Es bleibt aber die Aufgabe der Medien, zu erklären, wie Data Mining funktioniert. Durch die permanente Überwachung durch digitale Vernetzung entstehen neue Machtstrukturen. Natürlich sehe ich auch die Vorteile, die Big Data uns verschafft. Das wird im Film auch sichtbar. Aber jetzt nach Snowden müssen wir in unserem Verständnis weiterkommen, welche Herausforderungen die digitale Welt mit sich bringt. Die Aufmerksamkeit um Snowden hat unter anderem deswegen funktioniert, weil es dabei um Geheimdienste ging. Das ist sexy. Die Aufgabe von uns Medienschaffenden ist nun, die Welt der Daten auch auf andere Art sexy machen. Denn wir alle sollten die Matrix kennen, in der wir stecken.
Der Executive Chairman von Google – heute Alphabet – Eric Schmidt hat in seinem Buch „The New Digital Age“ relativ unverblümt darstellt, wie er sich die Zukunft vorstellt. Seiner Meinung nach gibt es Gewinner und Verlierer in der Datengesellschaft. Die Bürger sind die Verlierer, weil wir nicht in der Lage sein werden, uns zu schützen. Denn Schutz ist eine Frage der Technologie, der Ressourcen und des Wissens. Datenschutz kann zum Luxusgut verkommen, das sich nur die werden leisten können, die die nötigen Ressourcen und das Wissen darüber haben – das sind vornehmlich große Unternehmen. Vielleicht auch noch größere Staaten, aber schon die kleineren werden große Mühen haben, das zu bewältigen. Die einzige Möglichkeit unsere Daten zu schützen, sind also Gesetze.
Hat der Film deine eigene Wahrnehmung von Datenschutz verändert? Schaust du jetzt mehr, wer deine Daten hat und wem du sie gibst?
David Bernet: Mein Verhalten hat sich stark verändert, seitdem ich mich damit befasse. Mir ist bewusst, dass alle meine Bewegungen Datenspuren hinterlassen.
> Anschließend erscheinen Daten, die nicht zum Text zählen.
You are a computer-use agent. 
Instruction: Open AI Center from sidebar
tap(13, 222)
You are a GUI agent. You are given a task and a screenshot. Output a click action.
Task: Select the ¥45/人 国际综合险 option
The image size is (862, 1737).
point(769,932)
Ich bin aber kein Nerd und daher nicht geschult, Kryptoprogramme zu verwenden und habe auch nicht wirklich Lust darauf. Das einzige was ich mache, ist einen VPN zu verwenden. Aber mein Bewusstsein ist extrem gestiegen: Ich tue gewisse Dinge nicht mehr im Netz, die ich früher gemacht habe.
Du hast viel Zeit in Brüssel bei den europäischen Institutionen verbracht. Wie hat das dein Bild von der europäischen Demokratie verändert?
David Bernet: In Brüssel war ich extrem überrascht, weil ich selber vorher dieses Bild vom bürokratischen Apparat hatte, der Gesetze austüftelt. Ich habe festgestellt, dass dem nicht so ist. Ich habe unheimlich smarte, international aufgestellte Menschen getroffen, die mit beiden Füßen im europäischen Denken stehen und sehr offen sind. In Brüssel versammelt sich tatsächlich so etwas wie die europäische Crème de la Crème. Die Kommission selber ist ein relativ kleiner, sehr effizienter Apparat – übrigens kleiner als die Kölner Stadtverwaltung. Ich habe Brüssel auch nicht als Bürokratie erlebt, sondern als eine politische Plattform, auf der sich viele Leute versammeln – natürlich auch die Lobbyisten. Mir kommt Brüssel viel offenerer, dynamischerer und flexibler vor, als jede europäische Regierung. Für mich war das auch eine neue Erfahrung.